I know this is a beginner question but it is something that I have never had to do before. Is this the correct way to import the other classes?:

import Triangle.java.*;
import Isosceles.java.*;
import Equilateral.java.*;

I tried without the asterisks but recieved the same error message which reads:
F:\Java\GeometricObject.java:7: package Triangle.java does not exist
import Triangle.java.*;
^
F:\Java\GeometricObject.java:8: package Isosceles.java does not exist
import Isosceles.java.*;
^
F:\Java\GeometricObject.java:9: package Equilateral.java does not exist
import Equilateral.java.*;
^
I'm doing this in my GeometricObject file. Thanks again for all your help.

I know this is a beginner question but it is something that I have never had to do before. Is this the correct way to import the other classes?

Why would you do this in your GeometricObject class? Just create a driver class, here's the one I made.

public class Tester {
public static void main(String[] args) {
	Triangle tri = new Triangle(56,56,56);
	System.out.println(tri.perimeter());
	Isosceles iso = new Isosceles(56,56);
	System.out.println(iso.perimeter());

}

}

Creating a driver class just tests code from other classes you have built. Your GeometricObject class is an abstract class and has no need to import the other classes because it never uses them. I'm pretty sure that if you keep your Java files in the same folder, say "/Java Code/Geometric" when you compile them the compiler will find all the classes it needs.

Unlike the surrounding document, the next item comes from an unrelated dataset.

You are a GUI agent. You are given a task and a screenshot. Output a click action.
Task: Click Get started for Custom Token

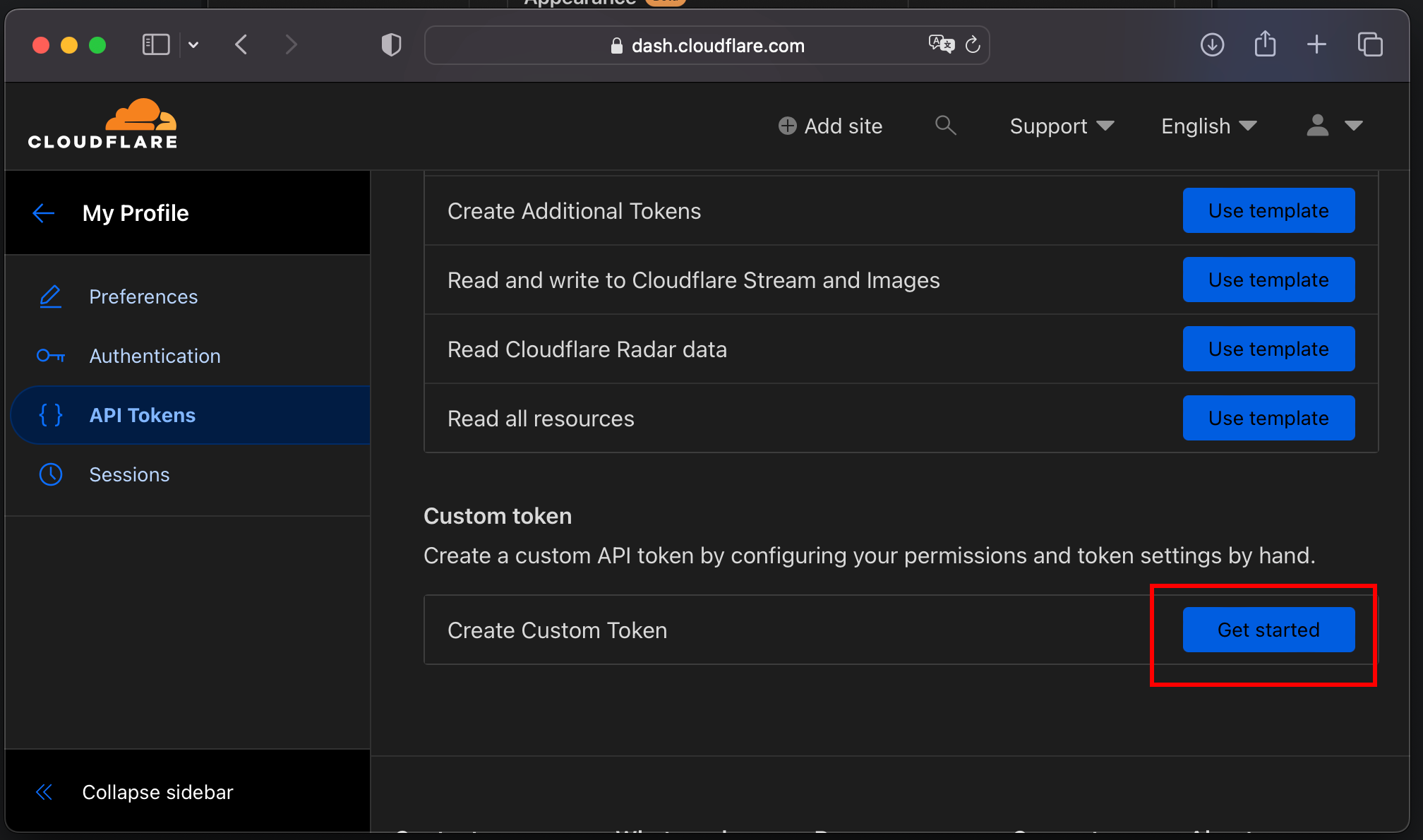[1268, 630]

commented: Thanks for walking me through the process. +1

Good idea. Thanks so much for all your great advice.

Now referring to your import statements (Although jasimp has already given you the solution for finding the classes you made with "importing" them).
You import the classes and not the .java files, (unlike including the header files in C or C++).

A simple example is show below, here I am including the Hashtable class present in the java.util package. Also observe the second import statement where using the wildcard "*", I am including all the packages present in the java.awt package.

import java.util.Hashtable;
import java.awt.*;

I was able to compile and run the code successfully by separating all the files and creating an additional driver class. Thanks again for all the help.